#### Problem statement:
From the first line to the last, copy the data exactly and drop the pictures.

(Dataset items)

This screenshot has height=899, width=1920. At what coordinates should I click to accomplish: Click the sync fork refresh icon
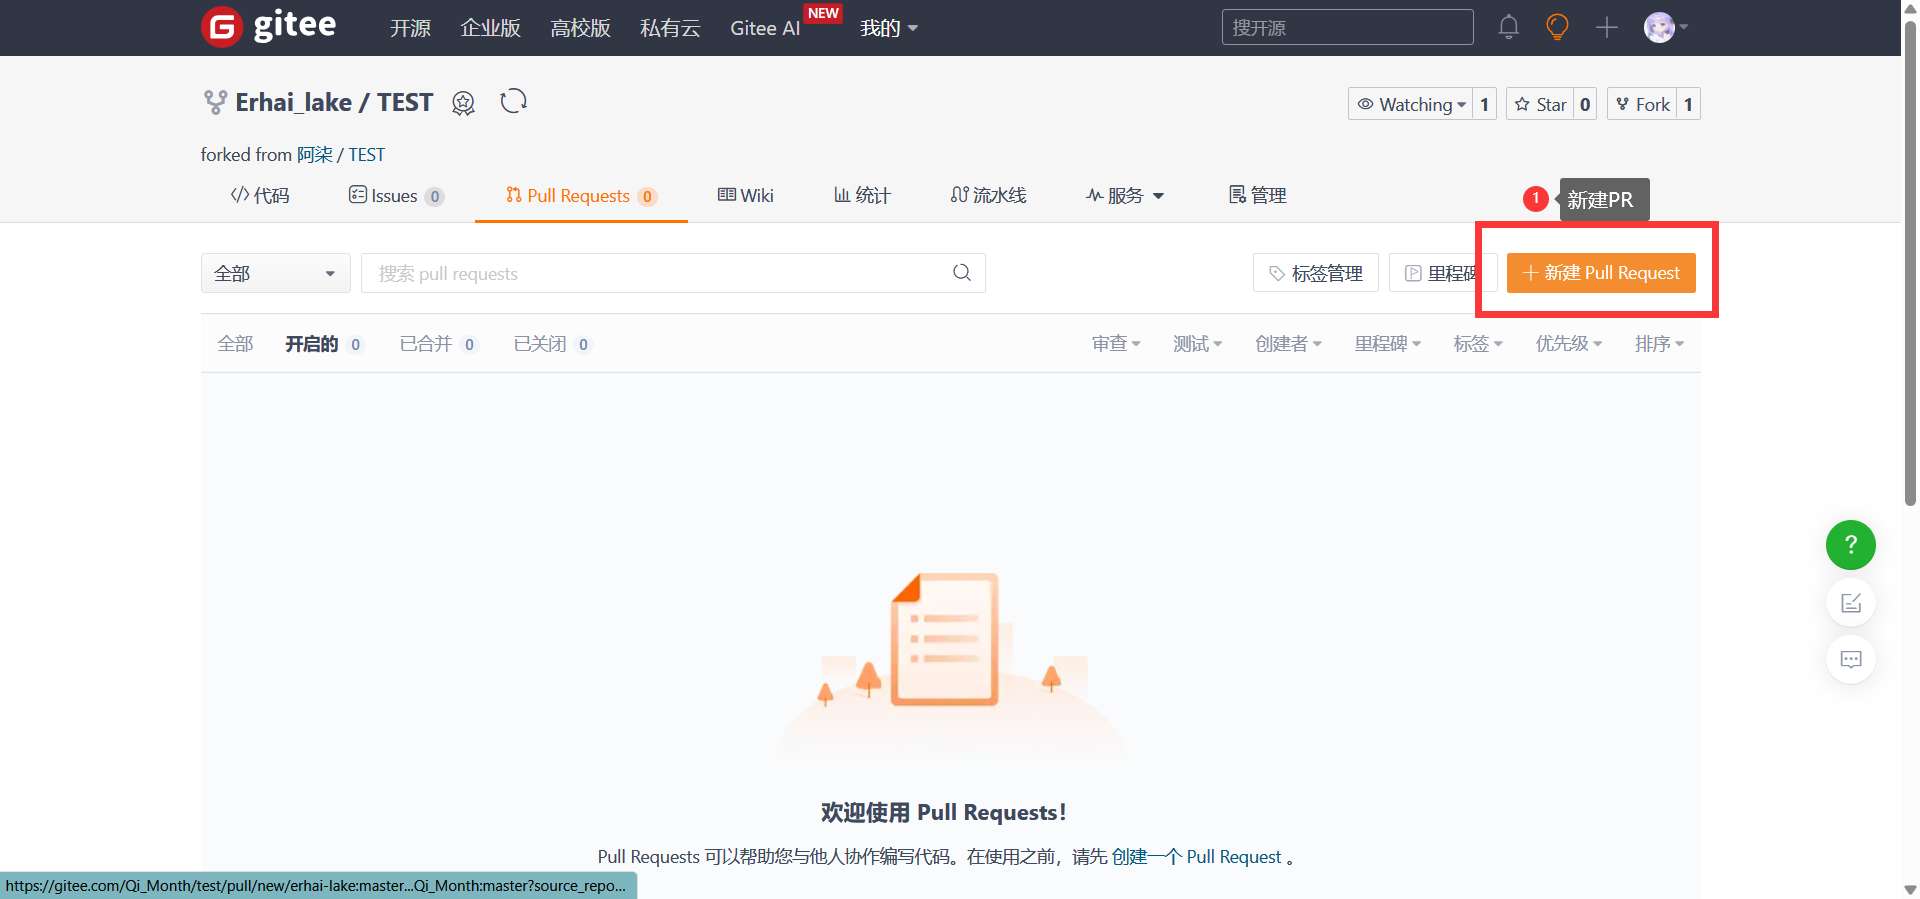513,102
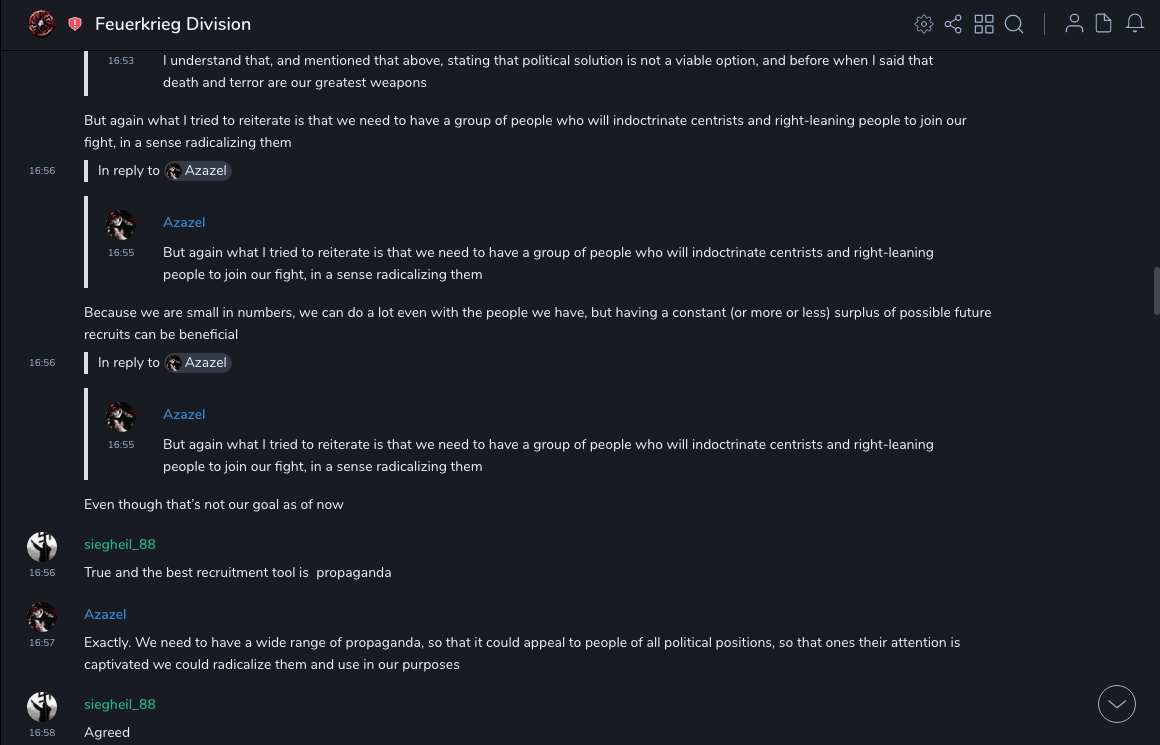Click Azazel's name in the first quoted reply

tap(184, 222)
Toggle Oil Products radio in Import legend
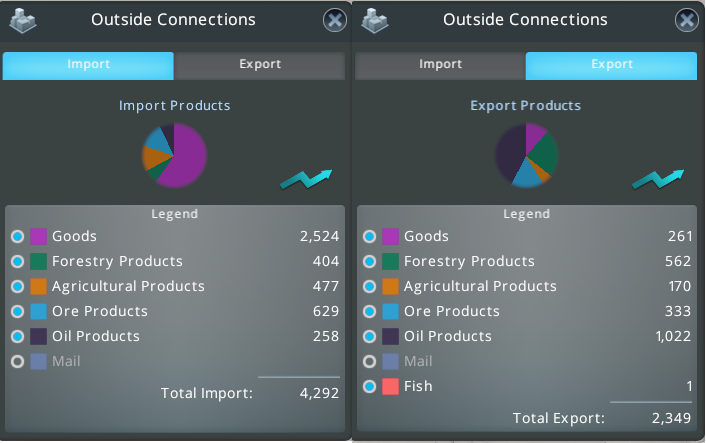706x443 pixels. pos(18,337)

#### Response below:
This screenshot has height=899, width=1920. At what coordinates should I click to accomplish: Click the sync fork refresh icon
513,102
Click Azazel's name in the first quoted reply

tap(184, 222)
Toggle Oil Products radio in Import legend
706x443 pixels. pos(18,337)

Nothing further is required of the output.